AS Akui Kemajuan China Melawan Virus Corona

China telah berusaha untuk mengubah COVID-19 sebagai contoh kepemimpinan tangkas negara itu melawan pandemi global yang muncul di negara itu.

Vaksin virus corona Italia memiliki antibodi yang dihasilkan pada tikus yang bekerja pada sel manusia, menurut tes yang dilakukan di Rumah Sakit Spallanzani, penyakit menular Roma. (File foto: Reuters)

Washington, Jurnas.com - Pemerintah Amerika Serikat (AS) tak lagi memperketat larangan melakukan perjalanan ke China. Sebaliknya, Paman Sam mulai mengakui Negeri Tirai Bambu itu berhasil membuat kemajuan dalam melawan virus corona baru (COVID-19).

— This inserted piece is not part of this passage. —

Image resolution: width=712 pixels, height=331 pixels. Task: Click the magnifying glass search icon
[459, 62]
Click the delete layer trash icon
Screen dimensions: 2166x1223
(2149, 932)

Dilansir dari Channelnewsasi, Departemen Luar Negeri AS masih mendesak warga Amerika untuk mempertimbangkan kembali perjalanan ke China, tetapi meningkatkan sarannya dari peringatan menyeluruh untuk tidak pergi ke negara itu.

"Republik Rakyat China telah memulai kembali sebagian besar operasi bisnis, termasuk penitipan anak dan sekolah," kata Departemen Luar Negeri AS itu. "Kondisi membaik lainnya telah dilaporkan di RRC (Republik Rakyat Tiongkok)."

Departemen Luar Negeri AS secara terpisah masih memperingatkan warga AS tentang risiko penangkapan sewenang-wenang di China, termasuk di Hong Kong karena Beijing memberlakukan undang-undang keamanan baru yang keras.

Nasihat perjalanan yang diperbarui datang seminggu setelah China menyatakan kemenangan atas COVID-19 ketika Presiden Xi Jinping memberikan pengharagaan kepada para profesional medis dalam upacara kemenangan.

China telah berusaha untuk mengubah COVID-19 sebagai contoh kepemimpinan tangkas negara itu melawan pandemi global yang muncul di negara itu.

Presiden AS, Donald Trump sering mengecam China dan menyalahkannya atas COVID-19, berita yang awalnya ditekan ketika kasus pertama kali dilaporkan di kota Wuhan.

Trump, yang menghadapi kurang dari dua bulan, telah menghadapi kritik keras atas penanganannya terhadap krisis kesehatan di AS, yang menderita korban tewas pemilu tertinggi di negara mana pun.